- [DOCUMENT SOURCE]:
Mais néanmoins, il ne faut pas évacuer trop vite la question pour tomber dans une de théorie de l’immortalité de l’âme impersonnelle. Si le christianisme a voulu parler de résurrection des corps, même si on peut en faire une interprétation symbolique, ce n’est pas pour rien.
C’est d’abord, parce que, dans le christianisme, il n’y pas de dévalorisation du corps, pas d’âme immortelle qui serait opposée à un corps mauvais et mortel. Et puis, si l’on parle de « résurrection des corps », c’est pour dire qu’on prend en considération la personne toute entière. Cela s’oppose à deux autres théories possibles : la Réincarnation où une âme impersonnelle passe de corps en corps dont chacun est sans importance, et puis la foi dans une sorte d’éternité indistincte où nous nous dissoudrions dans un « grand tout ».
Pour le christianisme, l’individu est important, et notre corps, de notre vivant a une certaine importance. Or la fonction du corps, elle est avant tout fonctionnelle : il sert à l’action et à la relation.
On pourrait dire qu’après la mort pourtant, il n’y a plus d’action possible, mais en fait si. Si l’on considère la résurrection du Christ, quel est le « corps » du Christ ressuscité ? Paul nous dit que c’est l’Eglise, les croyants, ceux qui agissent à sa suite, fidèlement à lui et à son enseignement. Notre résurrection corporelle est donc déjà dans ceux qui agissent à notre suite, qui nous succèdent, nos enfants ou ceux que nous avons instruits, influencés positivement.

- [DONNÉES FOURNIES]:
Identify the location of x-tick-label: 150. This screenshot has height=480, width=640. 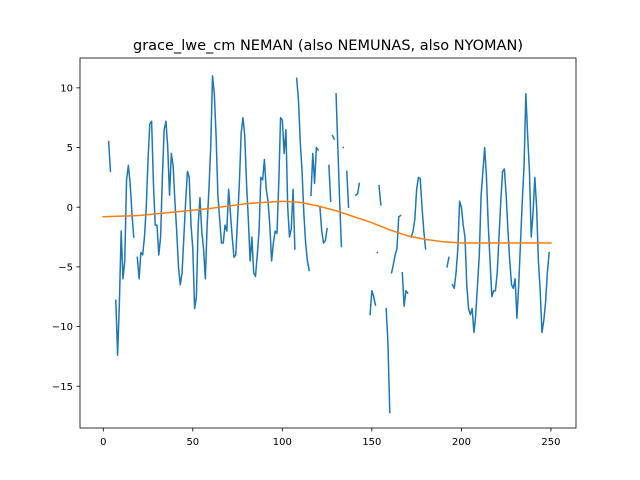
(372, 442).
==
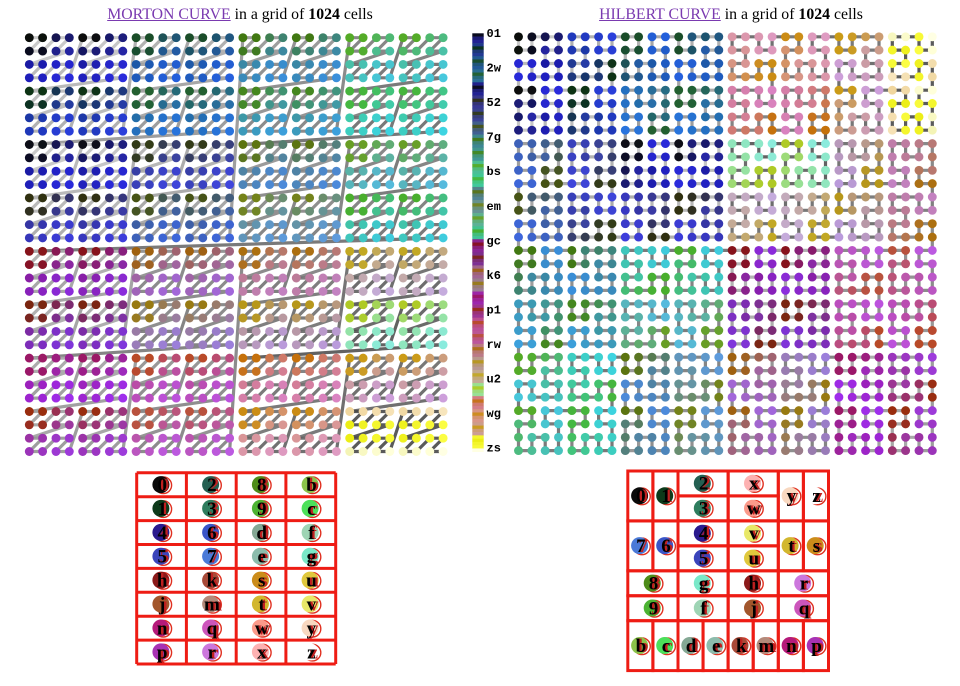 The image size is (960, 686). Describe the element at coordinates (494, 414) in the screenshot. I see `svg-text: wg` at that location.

- [EXERCICE 1]: Réécrivez sous forme de liste le paragraphe du texte sur la résurrection des corps qui commence par « C’est d’abord, parce que », en conservant ses idées principales.
- [EXERCICE 2]: Prolongez le texte sur la résurrection des corps en poursuivant après sa dernière phrase.

- [ESPACE DE RÉPONSE 1]:
- Le christianisme ne dévalorise pas le corps : il n’oppose pas une âme immortelle à un corps mauvais et mortel.
- Parler de « résurrection des corps », c’est prendre en considération la personne tout entière.
- Cette conception s’oppose à deux autres théories :
  - la réincarnation, où une âme impersonnelle passe de corps en corps, chacun étant sans importance ;
  - la foi en une éternité indistincte, où nous nous dissoudrions dans un « grand tout ».

- [ESPACE DE RÉPONSE 2]:
Le corps permet aussi la relation, or, il y a quelque chose d’éternel dans la relation. 1Cor 13:13 nous dit que tout passera, mais que l’amour demeurera éternellement. Dans toute vie, et de toute vie sera sauvé pour l’éternité tout ce qui aura été de l’ordre de l’amour. Donc oui, d’une certaine manière, nous retrouverons ceux que nous avons aimés et ceux-là seulement, parce que c’est la relation qui sera sauvée. Pas nos petites misères corporelles.
De même, le bébé mort, sera pour l’éternité comme un petit ange dans le ciel, petite boule de tendresse et de douceur éternelle.
Si l’on peut être ainsi contre la résurrection des corps vue d’une manière simpliste, vue d’un peu plus haut, elle est l’une des plus belles affirmations du christianisme. Parce que Dieu nous aime et nous sauve comme nous sommes, il ne nous épluche pas pour garder un je-ne-sais-quoi qui serait à l’intérieur, il nous prend tels quels et nous transfigure dans un regard d’amour. Dieu nous accepte, nous reçoit, nous aime et nous sauve pour l’éternité, comme il l’a fait pour le Christ.